> **TASK TO COMPLETE**: Rewrite the lines below as a JSON list of strings, one string per line, leaving out blank lines.

> **INFORMATION SUPPLIED**:
= = =
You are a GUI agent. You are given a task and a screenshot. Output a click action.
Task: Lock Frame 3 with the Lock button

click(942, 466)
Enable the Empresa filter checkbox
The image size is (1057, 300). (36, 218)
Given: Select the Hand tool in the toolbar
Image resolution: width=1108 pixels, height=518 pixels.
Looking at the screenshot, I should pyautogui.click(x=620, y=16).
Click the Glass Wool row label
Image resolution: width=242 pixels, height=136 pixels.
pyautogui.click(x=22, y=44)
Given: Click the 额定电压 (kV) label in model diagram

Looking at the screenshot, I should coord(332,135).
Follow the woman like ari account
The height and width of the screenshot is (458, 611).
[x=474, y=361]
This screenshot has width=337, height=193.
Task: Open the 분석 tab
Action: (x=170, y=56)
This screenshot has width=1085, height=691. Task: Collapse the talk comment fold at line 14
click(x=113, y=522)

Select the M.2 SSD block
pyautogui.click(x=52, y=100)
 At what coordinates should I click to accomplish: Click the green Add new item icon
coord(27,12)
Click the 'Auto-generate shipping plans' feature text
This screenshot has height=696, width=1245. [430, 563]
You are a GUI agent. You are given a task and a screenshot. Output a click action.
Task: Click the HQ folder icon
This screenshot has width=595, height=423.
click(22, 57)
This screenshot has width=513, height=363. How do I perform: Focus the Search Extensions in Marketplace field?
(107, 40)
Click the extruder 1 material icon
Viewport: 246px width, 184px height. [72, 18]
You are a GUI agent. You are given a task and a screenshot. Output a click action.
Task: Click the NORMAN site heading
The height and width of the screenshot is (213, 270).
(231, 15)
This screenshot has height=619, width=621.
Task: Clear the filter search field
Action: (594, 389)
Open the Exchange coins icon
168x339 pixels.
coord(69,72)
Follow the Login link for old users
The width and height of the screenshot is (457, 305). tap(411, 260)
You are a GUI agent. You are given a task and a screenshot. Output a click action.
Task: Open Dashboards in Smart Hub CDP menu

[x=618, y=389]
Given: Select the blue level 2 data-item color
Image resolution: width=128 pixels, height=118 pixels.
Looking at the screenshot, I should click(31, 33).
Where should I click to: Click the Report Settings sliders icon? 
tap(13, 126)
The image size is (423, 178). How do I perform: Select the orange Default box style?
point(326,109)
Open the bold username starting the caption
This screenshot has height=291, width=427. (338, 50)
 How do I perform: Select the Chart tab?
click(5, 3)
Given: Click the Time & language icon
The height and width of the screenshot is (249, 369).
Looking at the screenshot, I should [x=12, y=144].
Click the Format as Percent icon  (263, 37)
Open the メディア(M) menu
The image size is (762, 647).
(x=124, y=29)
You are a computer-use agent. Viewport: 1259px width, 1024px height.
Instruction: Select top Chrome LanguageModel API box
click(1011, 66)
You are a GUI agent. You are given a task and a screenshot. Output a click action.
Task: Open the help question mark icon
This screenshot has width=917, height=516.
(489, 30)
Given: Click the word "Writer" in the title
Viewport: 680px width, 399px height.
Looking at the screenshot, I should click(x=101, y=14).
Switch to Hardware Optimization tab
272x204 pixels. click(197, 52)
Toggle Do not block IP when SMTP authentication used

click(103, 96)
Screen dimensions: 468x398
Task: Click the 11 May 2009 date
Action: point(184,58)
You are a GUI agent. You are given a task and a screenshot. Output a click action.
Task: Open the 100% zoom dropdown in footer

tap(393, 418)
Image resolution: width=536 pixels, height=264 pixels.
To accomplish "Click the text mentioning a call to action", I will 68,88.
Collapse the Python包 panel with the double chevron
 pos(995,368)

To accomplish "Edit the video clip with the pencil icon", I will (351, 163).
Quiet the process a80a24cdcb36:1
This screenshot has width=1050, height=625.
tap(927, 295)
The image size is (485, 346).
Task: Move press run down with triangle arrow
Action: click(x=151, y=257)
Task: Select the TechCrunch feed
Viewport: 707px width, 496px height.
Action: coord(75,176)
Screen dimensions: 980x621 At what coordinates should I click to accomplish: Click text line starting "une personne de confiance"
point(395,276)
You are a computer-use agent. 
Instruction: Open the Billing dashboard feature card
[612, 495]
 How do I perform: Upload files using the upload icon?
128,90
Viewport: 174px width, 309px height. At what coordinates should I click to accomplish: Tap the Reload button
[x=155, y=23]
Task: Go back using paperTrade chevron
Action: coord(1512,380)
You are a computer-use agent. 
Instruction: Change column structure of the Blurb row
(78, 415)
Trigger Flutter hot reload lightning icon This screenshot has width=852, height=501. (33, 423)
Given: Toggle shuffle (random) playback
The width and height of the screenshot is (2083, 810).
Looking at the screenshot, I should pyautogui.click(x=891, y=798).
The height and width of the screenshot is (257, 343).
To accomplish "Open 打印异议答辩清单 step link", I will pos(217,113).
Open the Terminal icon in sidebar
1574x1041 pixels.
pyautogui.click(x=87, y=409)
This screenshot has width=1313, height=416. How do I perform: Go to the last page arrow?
= = =
> **RESULT FOR THIS TASK**:
[
  "You are a GUI agent. You are given a task and a screenshot. Output a click action.",
  "Task: Lock Frame 3 with the Lock button",
  "click(942, 466)",
  "Enable the Empresa filter checkbox",
  "The image size is (1057, 300). (36, 218)",
  "Given: Select the Hand tool in the toolbar",
  "Image resolution: width=1108 pixels, height=518 pixels.",
  "Looking at the screenshot, I should pyautogui.click(x=620, y=16).",
  "Click the Glass Wool row label",
  "Image resolution: width=242 pixels, height=136 pixels.",
  "pyautogui.click(x=22, y=44)",
  "Given: Click the 额定电压 (kV) label in model diagram",
  "Looking at the screenshot, I should coord(332,135).",
  "Follow the woman like ari account",
  "The height and width of the screenshot is (458, 611).",
  "[x=474, y=361]",
  "This screenshot has width=337, height=193.",
  "Task: Open the 분석 tab",
  "Action: (x=170, y=56)",
  "This screenshot has width=1085, height=691. Task: Collapse the talk comment fold at line 14",
  "click(x=113, y=522)",
  "Select the M.2 SSD block",
  "pyautogui.click(x=52, y=100)",
  " At what coordinates should I click to accomplish: Click the green Add new item icon",
  "coord(27,12)",
  "Click the 'Auto-generate shipping plans' feature text",
  "This screenshot has height=696, width=1245. [430, 563]",
  "You are a GUI agent. You are given a task and a screenshot. Output a click action.",
  "Task: Click the HQ folder icon",
  "This screenshot has width=595, height=423.",
  "click(22, 57)",
  "This screenshot has width=513, height=363. How do I perform: Focus the Search Extensions in Marketplace field?",
  "(107, 40)",
  "Click the extruder 1 material icon",
  "Viewport: 246px width, 184px height. [72, 18]",
  "You are a GUI agent. You are given a task and a screenshot. Output a click action.",
  "Task: Click the NORMAN site heading",
  "The height and width of the screenshot is (213, 270).",
  "(231, 15)",
  "This screenshot has height=619, width=621.",
  "Task: Clear the filter search field",
  "Action: (594, 389)",
  "Open the Exchange coins icon",
  "168x339 pixels.",
  "coord(69,72)",
  "Follow the Login link for old users",
  "The width and height of the screenshot is (457, 305). tap(411, 260)",
  "You are a GUI agent. You are given a task and a screenshot. Output a click action.",
  "Task: Open Dashboards in Smart Hub CDP menu",
  "[x=618, y=389]",
  "Given: Select the blue level 2 data-item color",
  "Image resolution: width=128 pixels, height=118 pixels.",
  "Looking at the screenshot, I should click(31, 33).",
  "Where should I click to: Click the Report Settings sliders icon? ",
  "tap(13, 126)",
  "The image size is (423, 178). How do I perform: Select the orange Default box style?",
  "point(326,109)",
  "Open the bold username starting the caption",
  "This screenshot has height=291, width=427. (338, 50)",
  " How do I perform: Select the Chart tab?",
  "click(5, 3)",
  "Given: Click the Time & language icon",
  "The height and width of the screenshot is (249, 369).",
  "Looking at the screenshot, I should [x=12, y=144].",
  "Click the Format as Percent icon  (263, 37)",
  "Open the メディア(M) menu",
  "The image size is (762, 647).",
  "(x=124, y=29)",
  "You are a computer-use agent. Viewport: 1259px width, 1024px height.",
  "Instruction: Select top Chrome LanguageModel API box",
  "click(1011, 66)",
  "You are a GUI agent. You are given a task and a screenshot. Output a click action.",
  "Task: Open the help question mark icon",
  "This screenshot has width=917, height=516.",
  "(489, 30)",
  "Given: Click the word \"Writer\" in the title",
  "Viewport: 680px width, 399px height.",
  "Looking at the screenshot, I should click(x=101, y=14).",
  "Switch to Hardware Optimization tab",
  "272x204 pixels. click(197, 52)",
  "Toggle Do not block IP when SMTP authentication used",
  "click(103, 96)",
  "Screen dimensions: 468x398",
  "Task: Click the 11 May 2009 date",
  "Action: point(184,58)",
  "You are a GUI agent. You are given a task and a screenshot. Output a click action.",
  "Task: Open the 100% zoom dropdown in footer",
  "tap(393, 418)",
  "Image resolution: width=536 pixels, height=264 pixels.",
  "To accomplish \"Click the text mentioning a call to action\", I will 68,88.",
  "Collapse the Python包 panel with the double chevron",
  " pos(995,368)",
  "To accomplish \"Edit the video clip with the pencil icon\", I will (351, 163).",
  "Quiet the process a80a24cdcb36:1",
  "This screenshot has width=1050, height=625.",
  "tap(927, 295)",
  "The image size is (485, 346).",
  "Task: Move press run down with triangle arrow",
  "Action: click(x=151, y=257)",
  "Task: Select the TechCrunch feed",
  "Viewport: 707px width, 496px height.",
  "Action: coord(75,176)",
  "Screen dimensions: 980x621 At what coordinates should I click to accomplish: Click text line starting \"une personne de confiance\"",
  "point(395,276)",
  "You are a computer-use agent. ",
  "Instruction: Open the Billing dashboard feature card",
  "[612, 495]",
  " How do I perform: Upload files using the upload icon?",
  "128,90",
  "Viewport: 174px width, 309px height. At what coordinates should I click to accomplish: Tap the Reload button",
  "[x=155, y=23]",
  "Task: Go back using paperTrade chevron",
  "Action: coord(1512,380)",
  "You are a computer-use agent. ",
  "Instruction: Change column structure of the Blurb row",
  "(78, 415)",
  "Trigger Flutter hot reload lightning icon This screenshot has width=852, height=501. (33, 423)",
  "Given: Toggle shuffle (random) playback",
  "The width and height of the screenshot is (2083, 810).",
  "Looking at the screenshot, I should pyautogui.click(x=891, y=798).",
  "The height and width of the screenshot is (257, 343).",
  "To accomplish \"Open 打印异议答辩清单 step link\", I will pos(217,113).",
  "Open the Terminal icon in sidebar",
  "1574x1041 pixels.",
  "pyautogui.click(x=87, y=409)",
  "This screenshot has width=1313, height=416. How do I perform: Go to the last page arrow?"
]